++++ Data in this exercise

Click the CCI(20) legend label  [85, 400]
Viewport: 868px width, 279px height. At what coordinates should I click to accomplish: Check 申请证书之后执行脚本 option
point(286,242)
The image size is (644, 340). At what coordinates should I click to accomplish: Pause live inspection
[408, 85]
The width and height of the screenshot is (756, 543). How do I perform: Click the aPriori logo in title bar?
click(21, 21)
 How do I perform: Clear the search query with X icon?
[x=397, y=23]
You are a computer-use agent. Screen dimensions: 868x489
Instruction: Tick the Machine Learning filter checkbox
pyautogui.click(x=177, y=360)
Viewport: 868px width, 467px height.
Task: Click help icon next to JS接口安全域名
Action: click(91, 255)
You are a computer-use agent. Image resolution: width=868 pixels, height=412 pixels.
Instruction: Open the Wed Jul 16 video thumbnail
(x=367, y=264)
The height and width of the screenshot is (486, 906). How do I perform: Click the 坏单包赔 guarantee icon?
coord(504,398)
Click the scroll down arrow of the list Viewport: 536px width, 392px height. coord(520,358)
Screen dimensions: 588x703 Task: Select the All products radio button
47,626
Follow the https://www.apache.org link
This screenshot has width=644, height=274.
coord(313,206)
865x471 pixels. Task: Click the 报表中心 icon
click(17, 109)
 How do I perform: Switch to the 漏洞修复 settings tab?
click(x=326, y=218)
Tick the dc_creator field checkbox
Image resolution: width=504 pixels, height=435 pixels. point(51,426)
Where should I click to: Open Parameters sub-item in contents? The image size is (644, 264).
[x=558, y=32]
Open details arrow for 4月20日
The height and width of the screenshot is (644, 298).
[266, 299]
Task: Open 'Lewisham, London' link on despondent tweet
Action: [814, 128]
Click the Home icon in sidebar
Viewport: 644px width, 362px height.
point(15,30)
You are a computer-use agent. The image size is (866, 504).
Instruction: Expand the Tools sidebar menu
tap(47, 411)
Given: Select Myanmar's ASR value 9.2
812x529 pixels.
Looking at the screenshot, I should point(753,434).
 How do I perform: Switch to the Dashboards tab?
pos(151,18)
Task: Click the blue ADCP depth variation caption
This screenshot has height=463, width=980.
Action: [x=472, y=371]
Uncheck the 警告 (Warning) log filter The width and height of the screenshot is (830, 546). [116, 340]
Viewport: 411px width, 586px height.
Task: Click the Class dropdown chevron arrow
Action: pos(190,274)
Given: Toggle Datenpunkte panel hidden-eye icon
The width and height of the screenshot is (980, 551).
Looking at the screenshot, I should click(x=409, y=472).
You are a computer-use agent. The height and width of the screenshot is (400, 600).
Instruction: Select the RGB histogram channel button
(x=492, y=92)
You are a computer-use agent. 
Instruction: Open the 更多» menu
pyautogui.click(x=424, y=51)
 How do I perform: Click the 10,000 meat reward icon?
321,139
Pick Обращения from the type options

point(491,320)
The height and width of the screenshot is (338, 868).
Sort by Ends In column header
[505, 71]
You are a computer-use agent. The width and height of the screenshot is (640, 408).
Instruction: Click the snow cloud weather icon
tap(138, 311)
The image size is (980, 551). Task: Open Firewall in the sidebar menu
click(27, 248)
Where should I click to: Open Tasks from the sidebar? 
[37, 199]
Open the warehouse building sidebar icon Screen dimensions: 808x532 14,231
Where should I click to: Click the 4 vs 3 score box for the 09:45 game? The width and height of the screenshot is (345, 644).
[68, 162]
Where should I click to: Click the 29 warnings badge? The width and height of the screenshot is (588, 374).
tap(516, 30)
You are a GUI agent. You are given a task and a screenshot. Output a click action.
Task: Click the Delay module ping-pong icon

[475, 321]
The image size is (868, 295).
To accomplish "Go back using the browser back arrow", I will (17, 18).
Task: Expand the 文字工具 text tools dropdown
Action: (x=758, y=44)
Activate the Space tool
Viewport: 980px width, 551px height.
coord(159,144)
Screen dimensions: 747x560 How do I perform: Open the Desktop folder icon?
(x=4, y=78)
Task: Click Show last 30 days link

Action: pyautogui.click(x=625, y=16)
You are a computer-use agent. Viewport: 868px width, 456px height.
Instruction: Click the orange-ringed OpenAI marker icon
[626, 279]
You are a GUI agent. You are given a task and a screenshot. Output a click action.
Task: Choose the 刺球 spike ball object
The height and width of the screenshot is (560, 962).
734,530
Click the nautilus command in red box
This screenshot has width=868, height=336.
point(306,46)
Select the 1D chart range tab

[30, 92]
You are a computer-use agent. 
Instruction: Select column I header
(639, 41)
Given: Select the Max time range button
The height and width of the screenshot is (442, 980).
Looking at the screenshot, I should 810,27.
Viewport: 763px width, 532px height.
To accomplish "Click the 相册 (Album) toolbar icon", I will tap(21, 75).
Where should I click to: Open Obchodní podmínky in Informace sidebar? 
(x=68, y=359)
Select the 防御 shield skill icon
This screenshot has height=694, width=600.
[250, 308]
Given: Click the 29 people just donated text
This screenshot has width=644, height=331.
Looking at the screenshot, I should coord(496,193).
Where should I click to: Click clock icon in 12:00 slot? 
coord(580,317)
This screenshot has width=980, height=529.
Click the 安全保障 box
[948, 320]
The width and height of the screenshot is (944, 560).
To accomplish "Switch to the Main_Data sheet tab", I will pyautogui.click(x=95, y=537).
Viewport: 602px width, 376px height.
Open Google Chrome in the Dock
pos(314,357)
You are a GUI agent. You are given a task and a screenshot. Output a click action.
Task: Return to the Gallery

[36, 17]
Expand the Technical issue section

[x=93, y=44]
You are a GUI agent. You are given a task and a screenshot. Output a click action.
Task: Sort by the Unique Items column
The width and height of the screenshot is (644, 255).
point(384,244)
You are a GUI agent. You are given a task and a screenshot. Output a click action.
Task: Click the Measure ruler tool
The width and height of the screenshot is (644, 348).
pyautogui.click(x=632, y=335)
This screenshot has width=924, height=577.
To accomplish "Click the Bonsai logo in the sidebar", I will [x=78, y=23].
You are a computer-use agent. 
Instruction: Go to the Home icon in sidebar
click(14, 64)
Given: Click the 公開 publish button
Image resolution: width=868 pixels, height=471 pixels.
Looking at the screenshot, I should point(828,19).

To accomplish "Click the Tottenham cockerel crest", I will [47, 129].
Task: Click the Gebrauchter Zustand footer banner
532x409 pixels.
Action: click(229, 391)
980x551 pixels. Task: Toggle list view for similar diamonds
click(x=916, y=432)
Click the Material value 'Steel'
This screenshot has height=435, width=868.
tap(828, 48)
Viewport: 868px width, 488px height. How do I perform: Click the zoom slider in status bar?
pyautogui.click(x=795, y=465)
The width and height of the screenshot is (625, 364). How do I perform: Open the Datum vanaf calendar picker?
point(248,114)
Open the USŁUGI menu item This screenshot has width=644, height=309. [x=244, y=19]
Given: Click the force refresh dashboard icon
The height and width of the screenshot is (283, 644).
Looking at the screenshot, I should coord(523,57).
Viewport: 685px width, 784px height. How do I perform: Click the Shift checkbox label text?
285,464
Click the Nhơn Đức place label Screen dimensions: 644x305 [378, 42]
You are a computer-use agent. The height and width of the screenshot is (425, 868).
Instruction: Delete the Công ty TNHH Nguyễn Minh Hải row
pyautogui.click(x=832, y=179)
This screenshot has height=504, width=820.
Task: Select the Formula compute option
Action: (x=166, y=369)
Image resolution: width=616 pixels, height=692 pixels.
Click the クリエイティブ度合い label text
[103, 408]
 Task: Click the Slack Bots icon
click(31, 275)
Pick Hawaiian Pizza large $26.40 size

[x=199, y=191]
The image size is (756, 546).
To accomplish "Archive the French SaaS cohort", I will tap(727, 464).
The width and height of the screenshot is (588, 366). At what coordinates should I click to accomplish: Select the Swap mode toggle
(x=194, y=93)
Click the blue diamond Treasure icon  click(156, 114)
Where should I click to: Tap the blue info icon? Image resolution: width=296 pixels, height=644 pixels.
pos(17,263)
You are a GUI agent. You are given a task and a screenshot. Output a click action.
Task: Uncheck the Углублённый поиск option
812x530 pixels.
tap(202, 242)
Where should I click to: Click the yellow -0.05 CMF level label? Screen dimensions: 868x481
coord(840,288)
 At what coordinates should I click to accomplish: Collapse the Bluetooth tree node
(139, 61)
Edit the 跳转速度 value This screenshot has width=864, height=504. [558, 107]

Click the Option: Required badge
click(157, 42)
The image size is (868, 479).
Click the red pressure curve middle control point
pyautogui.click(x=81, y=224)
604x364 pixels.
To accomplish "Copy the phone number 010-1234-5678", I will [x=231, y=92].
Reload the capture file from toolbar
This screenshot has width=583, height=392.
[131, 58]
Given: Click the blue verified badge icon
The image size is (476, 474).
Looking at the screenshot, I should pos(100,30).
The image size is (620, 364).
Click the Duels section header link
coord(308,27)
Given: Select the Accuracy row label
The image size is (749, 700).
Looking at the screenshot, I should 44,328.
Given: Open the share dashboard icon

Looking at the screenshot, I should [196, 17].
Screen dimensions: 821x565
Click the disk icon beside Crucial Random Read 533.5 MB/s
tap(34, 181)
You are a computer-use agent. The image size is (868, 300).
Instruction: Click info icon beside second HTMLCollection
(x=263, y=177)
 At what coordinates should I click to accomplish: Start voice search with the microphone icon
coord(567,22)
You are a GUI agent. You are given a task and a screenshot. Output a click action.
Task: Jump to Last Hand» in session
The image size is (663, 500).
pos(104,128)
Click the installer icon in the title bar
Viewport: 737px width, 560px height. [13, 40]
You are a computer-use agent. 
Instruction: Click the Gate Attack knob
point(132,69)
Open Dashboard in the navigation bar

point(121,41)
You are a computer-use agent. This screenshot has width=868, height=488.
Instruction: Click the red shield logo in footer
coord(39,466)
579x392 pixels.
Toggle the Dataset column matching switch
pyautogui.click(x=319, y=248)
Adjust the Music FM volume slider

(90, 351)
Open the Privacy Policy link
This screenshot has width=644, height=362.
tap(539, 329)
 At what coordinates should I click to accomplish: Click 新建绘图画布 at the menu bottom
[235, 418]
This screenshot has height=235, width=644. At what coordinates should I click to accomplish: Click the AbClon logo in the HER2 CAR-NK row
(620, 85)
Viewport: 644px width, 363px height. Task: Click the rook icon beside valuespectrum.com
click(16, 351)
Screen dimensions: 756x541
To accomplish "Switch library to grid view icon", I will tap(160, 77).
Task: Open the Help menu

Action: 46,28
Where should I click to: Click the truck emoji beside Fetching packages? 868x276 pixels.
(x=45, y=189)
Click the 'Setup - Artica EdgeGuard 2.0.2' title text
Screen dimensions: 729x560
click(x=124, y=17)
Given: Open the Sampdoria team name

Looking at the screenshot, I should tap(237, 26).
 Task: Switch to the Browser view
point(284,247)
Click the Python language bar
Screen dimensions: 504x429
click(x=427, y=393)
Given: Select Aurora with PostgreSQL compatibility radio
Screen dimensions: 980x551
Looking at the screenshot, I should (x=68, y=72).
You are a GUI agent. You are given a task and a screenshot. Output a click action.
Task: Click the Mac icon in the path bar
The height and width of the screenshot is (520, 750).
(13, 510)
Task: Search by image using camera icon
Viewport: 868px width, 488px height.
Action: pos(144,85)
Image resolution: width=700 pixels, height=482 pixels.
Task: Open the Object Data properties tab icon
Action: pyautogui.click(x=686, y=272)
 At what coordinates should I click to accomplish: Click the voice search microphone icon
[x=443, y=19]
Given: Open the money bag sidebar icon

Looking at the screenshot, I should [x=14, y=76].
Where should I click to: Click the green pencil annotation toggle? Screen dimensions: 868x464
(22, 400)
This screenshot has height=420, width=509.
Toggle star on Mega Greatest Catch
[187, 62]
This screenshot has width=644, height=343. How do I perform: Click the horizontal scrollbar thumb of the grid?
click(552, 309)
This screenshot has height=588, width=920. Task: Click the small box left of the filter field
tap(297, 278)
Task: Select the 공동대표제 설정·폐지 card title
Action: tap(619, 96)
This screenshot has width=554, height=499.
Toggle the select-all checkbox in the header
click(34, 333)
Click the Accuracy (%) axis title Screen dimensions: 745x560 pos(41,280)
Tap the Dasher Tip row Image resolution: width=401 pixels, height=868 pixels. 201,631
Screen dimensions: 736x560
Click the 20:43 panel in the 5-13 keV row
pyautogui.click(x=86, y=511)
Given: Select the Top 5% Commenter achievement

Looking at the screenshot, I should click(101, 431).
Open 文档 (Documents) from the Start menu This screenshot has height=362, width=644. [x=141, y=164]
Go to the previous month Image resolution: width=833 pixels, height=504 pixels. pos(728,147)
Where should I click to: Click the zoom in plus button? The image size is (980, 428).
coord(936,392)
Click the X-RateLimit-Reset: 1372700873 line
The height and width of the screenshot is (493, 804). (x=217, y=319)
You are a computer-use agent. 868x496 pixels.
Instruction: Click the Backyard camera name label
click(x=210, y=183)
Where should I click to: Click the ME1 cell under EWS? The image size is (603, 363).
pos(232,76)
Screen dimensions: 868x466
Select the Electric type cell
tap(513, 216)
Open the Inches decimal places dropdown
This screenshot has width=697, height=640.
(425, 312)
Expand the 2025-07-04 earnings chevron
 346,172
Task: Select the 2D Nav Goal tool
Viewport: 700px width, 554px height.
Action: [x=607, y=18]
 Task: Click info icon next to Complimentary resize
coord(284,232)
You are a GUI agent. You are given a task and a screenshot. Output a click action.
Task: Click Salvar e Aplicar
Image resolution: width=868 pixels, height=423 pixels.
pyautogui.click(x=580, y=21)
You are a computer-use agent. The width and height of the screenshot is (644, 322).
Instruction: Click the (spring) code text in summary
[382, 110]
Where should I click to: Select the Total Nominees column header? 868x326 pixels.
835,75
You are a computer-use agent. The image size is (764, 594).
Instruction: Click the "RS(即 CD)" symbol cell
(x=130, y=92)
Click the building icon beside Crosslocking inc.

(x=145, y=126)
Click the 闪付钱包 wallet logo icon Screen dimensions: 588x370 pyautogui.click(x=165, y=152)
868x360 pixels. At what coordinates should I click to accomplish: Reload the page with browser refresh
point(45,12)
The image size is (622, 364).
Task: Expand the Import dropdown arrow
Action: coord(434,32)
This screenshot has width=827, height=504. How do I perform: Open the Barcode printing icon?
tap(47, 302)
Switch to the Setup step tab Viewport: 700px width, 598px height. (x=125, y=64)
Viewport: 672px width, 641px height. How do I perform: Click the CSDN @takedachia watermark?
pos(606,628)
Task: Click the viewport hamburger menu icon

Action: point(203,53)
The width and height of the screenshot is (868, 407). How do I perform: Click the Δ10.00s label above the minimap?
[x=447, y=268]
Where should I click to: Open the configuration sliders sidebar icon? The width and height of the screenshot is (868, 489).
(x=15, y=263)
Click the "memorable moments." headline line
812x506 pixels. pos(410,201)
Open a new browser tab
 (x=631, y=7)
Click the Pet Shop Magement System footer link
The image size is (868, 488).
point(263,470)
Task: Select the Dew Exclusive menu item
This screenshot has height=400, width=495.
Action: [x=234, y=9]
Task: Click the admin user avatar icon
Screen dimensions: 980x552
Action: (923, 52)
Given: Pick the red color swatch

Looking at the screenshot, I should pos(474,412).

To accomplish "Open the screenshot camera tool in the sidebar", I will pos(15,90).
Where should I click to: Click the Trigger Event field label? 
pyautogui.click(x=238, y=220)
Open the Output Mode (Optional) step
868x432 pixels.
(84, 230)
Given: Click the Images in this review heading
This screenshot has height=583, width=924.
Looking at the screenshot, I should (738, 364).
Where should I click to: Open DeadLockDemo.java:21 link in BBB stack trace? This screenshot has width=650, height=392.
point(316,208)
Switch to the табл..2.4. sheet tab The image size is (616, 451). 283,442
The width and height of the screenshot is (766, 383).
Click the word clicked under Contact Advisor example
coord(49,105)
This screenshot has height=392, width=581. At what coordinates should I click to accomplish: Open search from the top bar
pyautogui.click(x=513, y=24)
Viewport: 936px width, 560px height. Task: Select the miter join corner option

++++++++

**Description of the task**.
Copy out the lines of the data between the line holding "Viewport: 644px width, 363px" and the line holding "click(x=427, y=393)", inclusive, substituting "Display size" for every "Screen dimensions" and keeping all else unchanged.

**Written response**.
Viewport: 644px width, 363px height. Task: Click the rook icon beside valuespectrum.com
click(16, 351)
Display size: 756x541
To accomplish "Switch library to grid view icon", I will tap(160, 77).
Task: Open the Help menu

Action: 46,28
Where should I click to: Click the truck emoji beside Fetching packages? 868x276 pixels.
(x=45, y=189)
Click the 'Setup - Artica EdgeGuard 2.0.2' title text
Display size: 729x560
click(x=124, y=17)
Given: Open the Sampdoria team name

Looking at the screenshot, I should tap(237, 26).
 Task: Switch to the Browser view
point(284,247)
Click the Python language bar
Display size: 504x429
click(x=427, y=393)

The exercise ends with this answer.